Kondisi ini mencerminkan kegagalan pemerintah dalam mengurus kebutuhan dasar rakyat. Pengelolaan yang karut-marut, bahkan anomali harga yang berulang kali terjadi, menunjukkan bahwa kebijakan stabilisasi harga yang dicanangkan tidak mampu menyelesaikan persoalan, khususnya dalam bidang pangan.
Dalam sistem kapitalisme, pangan bukanlah hak dasar rakyat yang wajib dijamin negara. Pangan diposisikan sebagai komoditas ekonomi yang bisa diperdagangkan demi meraih keuntungan sebesar-besarnya. Akibatnya, tata kelola beras menjadi tidak merata dan tidak sehat. Masalah ini muncul karena hilangnya peran negara yang bersikap pasif dalam mengatur distribusi dan menyerahkannya kepada mekanisme pasar serta pihak swasta.
Semua ini menunjukkan bahwa dalam sistem kapitalisme, negara hanya bertindak sebagai regulator atau fasilitator bagi kepentingan ekonomi pemilik modal, bukan sebagai pelindung atau penjamin distribusi yang adil. Akibatnya, rakyat miskin menjadi korban fluktuasi harga yang makin hari makin tidak menentu, termasuk dalam hal kenaikan harga beras.
Allah ﷻ berfirman dalam Surah An-Nisa ayat 29:
يٰٓاَيُّهَا الَّذِيْنَ اٰمَنُوْا لَا تَأْكُلُوْٓا اَمْوَالَكُمْ بَيْنَكُمْ بِالْبَاطِلِ اِلَّآ اَنْ تَكُوْنَ تِجَارَةً عَنْ تَرَاضٍ مِّنْكُمْ ۗ وَلَا تَقْتُلُوْٓا اَنْفُسَكُمْ ۗ اِنَّ اللّٰهَ كَانَ بِكُمْ رَحِيْمًا
“Wahai orang-orang yang beriman, janganlah kamu memakan harta sesamamu dengan cara yang batil (tidak benar), kecuali berupa perniagaan atas dasar suka sama suka di antara kamu. Janganlah kamu membunuh dirimu. Sesungguhnya Allah adalah Maha Penyayang kepadamu.”
Ketika harga barang dinaikkan secara tidak wajar atau ada pihak yang menimbun barang demi menaikkan harga, hal ini termasuk dalam praktik ihtikār (penimbunan barang), yang jelas dilarang dalam Islam.
Islam Sebagai Solusi
Untuk mewujudkan tata kelola pasar yang adil, Islam hadir sebagai solusi. Dalam sistem Islam yang dikenal dengan Khilafah, negara menjadikan aturan Islam sebagai satu-satunya pijakan. Dalam sistem ini, negara wajib hadir untuk menjamin kebutuhan pokok rakyatnya, termasuk dalam bidang pangan. Pangan tidak dijadikan komoditas dagang, melainkan kebutuhan dasar yang harus dipenuhi oleh negara sebagai bagian dari pengurusan terhadap rakyat.

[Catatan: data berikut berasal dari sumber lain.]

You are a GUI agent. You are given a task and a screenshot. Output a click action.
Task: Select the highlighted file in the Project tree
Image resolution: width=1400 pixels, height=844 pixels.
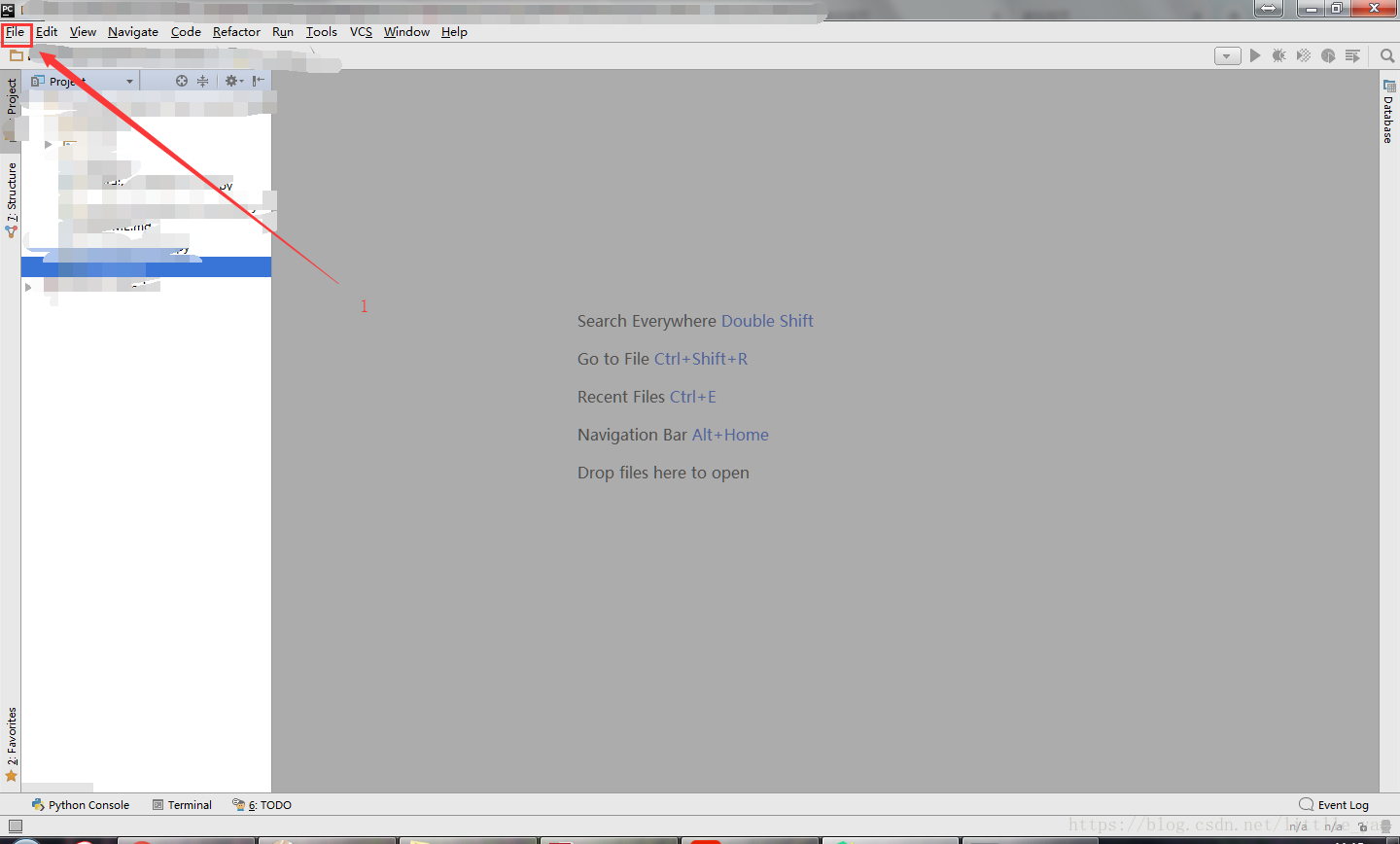click(146, 265)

Sebagaimana sabda Rasulullah ﷺ:
الإِمَامُ رَاعٍ وَمَسْئُولٌ عَنْ رَعِيَّتِهِ
“Imam (Khalifah/kepala negara) adalah pengurus rakyat dan ia akan dimintai pertanggungjawabannya atas rakyat yang diurusnya.” (HR al-Bukhari dan Muslim).

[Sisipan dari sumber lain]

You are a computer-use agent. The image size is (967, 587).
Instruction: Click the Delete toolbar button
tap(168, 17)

Negara akan mengelola produksi, distribusi, dan cadangan pangan secara langsung demi kemaslahatan rakyat, tanpa menjadikannya sebagai komoditas dagang. Khilafah akan memberikan berbagai bentuk dukungan kepada petani, seperti subsidi bibit, pupuk, maupun penyediaan sarana produksi pertanian (saprotan) secara cuma-cuma. Hal ini untuk menjamin dan memastikan hasil produksi beras berkualitas baik dan mencukupi kebutuhan rakyat.

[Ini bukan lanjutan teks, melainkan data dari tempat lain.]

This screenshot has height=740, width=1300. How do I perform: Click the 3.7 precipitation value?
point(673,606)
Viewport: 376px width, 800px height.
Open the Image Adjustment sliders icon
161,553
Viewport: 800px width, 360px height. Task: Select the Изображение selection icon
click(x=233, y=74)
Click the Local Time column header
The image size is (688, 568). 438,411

Kebijakan ini sekaligus akan meringankan beban para petani serta mendorong sektor pertanian agar menjadi kuat dan sejahtera sebagai tulang punggung ketahanan pangan negara. Khilafah juga akan menerapkan larangan penimbunan (ihtikār) yang dapat menyebabkan kelangkaan dan lonjakan harga secara tidak wajar. Praktik penimbunan ini jelas haram, sebagaimana sabda Rasulullah ﷺ:
لاَ يَحْتَكِرُ إِلاَّ خَاطِئٌ
“Barang siapa yang menimbun (dengan maksud menaikkan harga) maka ia termasuk orang yang berdosa.” (HR. Muslim)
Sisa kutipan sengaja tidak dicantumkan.